Une paire de lunettes, une diction singulière, une autodérision permanente: Woody Allen, A Documentary offre une plongée dans un univers familier qui permet, par instants, de s’approcher d’un cinéaste à part, de sa relation à l’écriture, au désir, à la vie.

Présenté à Cannes hors compétition, ce documentaire de Robert Weide retrace la carrière (en cours...) d’Allen Stewart Konigsberg, alias Woody Allen, 76 ans, plus de quarante films à son actif. Les images d’archives et l’interview du cinéaste offrent un ensemble cohérent hélas entrecoupé de commentaires admiratifs d’acteurs peu éclairants.

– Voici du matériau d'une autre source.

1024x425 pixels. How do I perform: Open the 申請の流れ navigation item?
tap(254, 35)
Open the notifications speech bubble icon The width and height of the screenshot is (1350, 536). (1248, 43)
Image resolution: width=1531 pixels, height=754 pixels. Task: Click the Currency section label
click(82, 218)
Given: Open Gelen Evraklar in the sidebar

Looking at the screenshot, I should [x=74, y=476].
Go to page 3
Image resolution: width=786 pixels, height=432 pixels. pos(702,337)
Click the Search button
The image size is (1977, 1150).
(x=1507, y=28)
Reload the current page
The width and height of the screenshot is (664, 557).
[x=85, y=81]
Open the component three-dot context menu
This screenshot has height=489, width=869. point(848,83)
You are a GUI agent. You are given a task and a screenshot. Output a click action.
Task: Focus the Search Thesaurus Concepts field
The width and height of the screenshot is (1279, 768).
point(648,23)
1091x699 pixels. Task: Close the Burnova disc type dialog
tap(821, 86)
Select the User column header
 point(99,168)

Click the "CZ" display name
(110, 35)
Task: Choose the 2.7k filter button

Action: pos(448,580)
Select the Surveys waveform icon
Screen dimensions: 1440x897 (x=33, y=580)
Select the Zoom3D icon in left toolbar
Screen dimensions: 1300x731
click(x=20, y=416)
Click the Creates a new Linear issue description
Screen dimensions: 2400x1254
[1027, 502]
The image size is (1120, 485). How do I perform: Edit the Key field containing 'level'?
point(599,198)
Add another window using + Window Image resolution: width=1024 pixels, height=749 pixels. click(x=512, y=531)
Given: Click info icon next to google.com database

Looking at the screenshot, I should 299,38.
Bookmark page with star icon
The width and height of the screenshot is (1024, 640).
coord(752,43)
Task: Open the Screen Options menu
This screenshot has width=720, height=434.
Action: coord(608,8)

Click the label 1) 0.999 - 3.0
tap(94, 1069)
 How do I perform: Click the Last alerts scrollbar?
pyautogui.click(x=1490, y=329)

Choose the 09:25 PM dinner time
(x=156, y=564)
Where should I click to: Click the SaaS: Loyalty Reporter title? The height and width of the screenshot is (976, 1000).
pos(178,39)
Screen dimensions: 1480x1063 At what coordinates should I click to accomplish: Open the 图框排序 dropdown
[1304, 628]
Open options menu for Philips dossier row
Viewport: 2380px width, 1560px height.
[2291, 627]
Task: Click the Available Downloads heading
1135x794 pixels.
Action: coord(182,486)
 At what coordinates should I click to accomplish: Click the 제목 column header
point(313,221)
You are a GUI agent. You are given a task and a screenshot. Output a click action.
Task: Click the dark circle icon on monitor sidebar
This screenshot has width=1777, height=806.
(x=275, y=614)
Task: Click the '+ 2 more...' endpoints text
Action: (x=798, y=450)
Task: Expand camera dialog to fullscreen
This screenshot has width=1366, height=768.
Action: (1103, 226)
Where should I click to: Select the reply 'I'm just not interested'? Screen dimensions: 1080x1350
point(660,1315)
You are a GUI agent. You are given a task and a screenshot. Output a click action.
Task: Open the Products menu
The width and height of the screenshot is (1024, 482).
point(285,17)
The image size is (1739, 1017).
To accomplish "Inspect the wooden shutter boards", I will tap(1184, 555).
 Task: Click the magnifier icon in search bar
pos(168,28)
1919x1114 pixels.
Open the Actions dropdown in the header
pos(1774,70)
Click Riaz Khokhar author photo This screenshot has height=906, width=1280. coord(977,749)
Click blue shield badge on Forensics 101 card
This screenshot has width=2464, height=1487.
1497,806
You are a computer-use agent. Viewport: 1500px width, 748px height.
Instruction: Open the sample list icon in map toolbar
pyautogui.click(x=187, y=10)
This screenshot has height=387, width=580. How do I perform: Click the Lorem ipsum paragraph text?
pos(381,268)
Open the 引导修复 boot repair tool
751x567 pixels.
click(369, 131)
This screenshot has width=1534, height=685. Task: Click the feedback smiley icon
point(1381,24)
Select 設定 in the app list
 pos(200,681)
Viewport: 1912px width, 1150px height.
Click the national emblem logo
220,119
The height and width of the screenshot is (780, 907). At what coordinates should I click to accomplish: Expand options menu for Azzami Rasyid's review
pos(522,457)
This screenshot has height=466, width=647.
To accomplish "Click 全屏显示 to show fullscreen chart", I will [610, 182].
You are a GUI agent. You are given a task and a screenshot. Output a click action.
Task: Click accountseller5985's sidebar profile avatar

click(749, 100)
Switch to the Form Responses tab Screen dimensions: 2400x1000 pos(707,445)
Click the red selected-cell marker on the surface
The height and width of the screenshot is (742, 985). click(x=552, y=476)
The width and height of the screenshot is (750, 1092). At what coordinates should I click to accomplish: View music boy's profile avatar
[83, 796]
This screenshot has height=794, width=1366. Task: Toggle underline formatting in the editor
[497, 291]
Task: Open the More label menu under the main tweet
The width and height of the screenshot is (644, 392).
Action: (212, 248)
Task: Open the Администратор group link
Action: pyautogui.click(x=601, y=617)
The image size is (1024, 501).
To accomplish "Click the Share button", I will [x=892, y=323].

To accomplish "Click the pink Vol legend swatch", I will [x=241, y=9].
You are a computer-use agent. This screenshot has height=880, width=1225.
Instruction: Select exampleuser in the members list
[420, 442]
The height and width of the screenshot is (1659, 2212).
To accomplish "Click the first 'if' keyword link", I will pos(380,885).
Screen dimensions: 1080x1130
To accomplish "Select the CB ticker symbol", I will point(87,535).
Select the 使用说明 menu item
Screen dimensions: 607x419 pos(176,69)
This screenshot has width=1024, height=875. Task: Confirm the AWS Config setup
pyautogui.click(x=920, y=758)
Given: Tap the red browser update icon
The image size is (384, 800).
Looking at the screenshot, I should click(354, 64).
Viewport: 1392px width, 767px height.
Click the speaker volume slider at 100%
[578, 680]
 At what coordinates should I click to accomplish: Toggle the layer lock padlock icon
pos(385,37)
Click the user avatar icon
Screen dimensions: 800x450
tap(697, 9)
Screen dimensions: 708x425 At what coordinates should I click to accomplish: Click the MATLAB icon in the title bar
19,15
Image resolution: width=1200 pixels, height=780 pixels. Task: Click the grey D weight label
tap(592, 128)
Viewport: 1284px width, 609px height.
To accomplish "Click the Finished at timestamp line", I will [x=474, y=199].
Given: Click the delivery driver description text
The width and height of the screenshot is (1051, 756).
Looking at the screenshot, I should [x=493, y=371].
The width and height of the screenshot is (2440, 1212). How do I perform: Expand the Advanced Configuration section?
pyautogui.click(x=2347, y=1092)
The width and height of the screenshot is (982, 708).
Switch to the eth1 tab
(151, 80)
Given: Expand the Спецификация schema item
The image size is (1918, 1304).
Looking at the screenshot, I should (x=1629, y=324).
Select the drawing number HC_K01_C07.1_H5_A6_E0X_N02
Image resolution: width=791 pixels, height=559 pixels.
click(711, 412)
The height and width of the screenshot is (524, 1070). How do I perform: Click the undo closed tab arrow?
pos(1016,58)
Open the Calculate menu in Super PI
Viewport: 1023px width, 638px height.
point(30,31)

Son enfance à Brooklyn («J’ai détesté l’école, ce fut un cauchemar»), ses chroniques dans le New Yorker, ses premiers one man show au Bitter End sur Bleecker Street, où le public reste au début décontenancé face à l’humour décalé du jeune homme maigrelet et tourmenté.

Puis les années où - cheveux longs en bataille et costumes d’époques - il fait les délices des talk-show américains.

Vient l’impressionnante filmographie: Prends l’oseille et tire-toi (1969) et le tournant Annie Hall (1977) avec Diane Keaton, qui raflera quatre Oscars, dont celui du meilleur film et du meilleur réalisateur. Manhattan (1979), film culte et déclaration d’amour à sa ville, jusqu’à Midnight in Paris, l’an dernier, immense succès aux États-Unis, «un heureux accident» selon les mots de son réalisateur.

Le réalisateur américain reconnaît très volontiers que son oeuvre est de qualité inégale «Si je continue à faire des films, de temps en temps j’aurai de la chance et l’un d’entre eux sortira du lot».

Dans les rares moments où il abandonne le registre humoristique, le septuagénaire se découvre un peu.

Comme lorsqu’il évoque avec pudeur la sexualité d’un homme de son âge, reconnaissant qu’un jour, peut-être, tout ceci lui deviendra indifférent mais que cette heure n’est pas encore arrivée et que cette source d’inspiration cinématographique n’est pas tarie.

Ou encore lorsqu’il s’attarde sur son processus d’écriture: l’utilisation rituelle d’une machine à écrire achetée quand il avait 16 ans et son «copier-coller» à lui, à coups de ciseaux.

Habitué de Cannes où une dizaine de ses films ont été projetés, mais toujours hors compétition, Woody Allen insiste sur l’illusion de ce rendez-vous que sa femme et ses enfants adorent mais qu’«il faut apprendre à ne pas prendre au sérieux».

Insatisfaction, inquiétudes, tourments. Mais aussi, derrière l’humour, et presque à chaque phrase, une curiosité et un appétit, résumés par une réplique quasi-mythique du Festival, reprise dans ce documentaire.

En 2010, lors d’une conférence de presse après la projection de son film You Will Meet a Tall Dark Stranger, il est interrogé sur sa relation avec la mort, sur laquelle il disserte à longueur de films depuis des années. «Elle n’a pas changé: Je suis farouchement contre!».